Everyone’s heard of cyberbullying, but not the kind that we’re here to talk about.
Like no other medium in history, social media can instantly shape and craft public opinion. With the click of a button, you can spread messages more quickly, to a wider audience than ever before, energizing hundreds or thousands of your friends and associates into action.
We started working with a new client recently. It’s a great company. The person that runs the company absolutely loves his job. He is tenacious about building a great product for his clients and he takes serving them very seriously. And with over 6,000 customers, he’s clearly doing things well.
He’s also been the victim of a cyberbully- a disgruntled customer. I’m going to leave our client’s name and the identity of his cyberbully out of this post because I don’t want to shine a spotlight on the bully. Instead of using a picket and bullhorn, this picketer is using Twitter trying to get all of his followers to throw rotten tomatoes at the firm.
The company has a policy in place to ensure the highest possible level of service for his clients. His policy is meant to identify potential abusers of his service. On occasion it creates a minor hassle for a few clients and most understand the reason for the minor inconvenience.
But not everyone. The company is in a pickle.
It’s akin to having someone picket outside of his office with a bull horn trying to stop everyone that walks by and tell them that by patronizing this business they’re contributing to another of the world’s great injustices. (all right, that characterization might be just a little over the top!)
What would you do if you were the company?
While there’s no easy answer because every situation is different, there are a few general rules you should keep in mind.
#1 Assess the situation.
Make a fair determination about what’s fair and reasonable. What are you being accused of? Are you guilty? Is it a misunderstanding? Do they have a legitimate beef? Even if you need to run your scenario by someone that’s removed from the situation to get an impartial opinion, do it! You’ve got to make an honest, impartial appraisal of the situation.
#2 Do you understand how they feel?
Make sure that you understand their perspective. Be able to explain their concern back to them to their satisfaction. If they don’t feel that you’re listening or understanding them, you’ll never fix their problem, much less win them over.
#3 Always, always be honest.
If you are truly trying to be fair and reasonable with a client you don’t need to hide anything- either in public or in private. So don’t. Be completely honest, even if you have to admit fault. Technology and social media makes it easy for people to do research, gauge others opinions and see if you’re lying to them.

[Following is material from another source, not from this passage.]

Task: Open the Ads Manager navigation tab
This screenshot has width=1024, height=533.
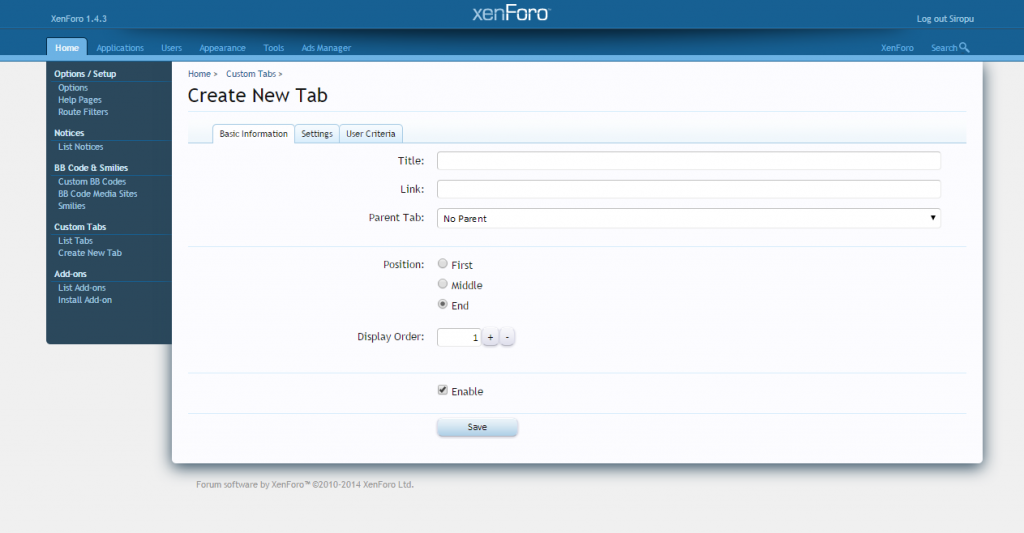Action: pos(326,48)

People hate being lied to and once they catch you in a lie, all of the trust you’ve worked so hard to establish evaporates- immediately.
Bad things always happen when people try to cover things up; GM covering up safety problems they knew about and ignored, Richard Nixon and the break in, Bill Clinton and the dress. Don’t ever deceive. Read more about transparency in this blog post about what Amazon should have done differently.
#4 Don’t overreact.
I can’t say this enough- don’t overreact. Whatever the problem is, it will pass- even if you’ve created a real doozie. People will forget the misstep with time.
#5 Remember the other person is trying to pick a fight.
Don’t fall for that bait. The other person wants nothing more than to get you to lose your cool. When you get your feathers ruffled, you’ll start whining and then you sound guilty. Take the high road. Disarm them by being fair and truthful.
#6 Invite them to have a one-on-one conversation.
Invite them to have a private conversation out of the spotlight. If the spotlight is off them, chances are they might be a little more reasonable. Not every bully will accept your offer. After all, the microphone gives them power. That was the case in this situation. This instigator, judging from their past Twitter posts, has made a habit out of doing this.
If they want to air it out in public, be as open as you can to explain why you’ve acted how to have. Be calm, fair, and treat them with respect. When other people in the crowd see that you’re trying to be reasonable, it will make the instigator seem that much more unreasonable.
#7 Let your customers defend you.
Always remember, you’ve got a game changing asset. If you’re consistently delivering exceptional experiences (products or services) to your customers, let them defend you. They will speak for you; stand with you. The more people who defend you, the more the crowd will dissipate as they recognize you’re trying your best to be reasonable.
It’s never easy to deal with someone who’s incredibly frustrated- whether they’re a bully or not, but if you follow some rules, it will mitigate the situation.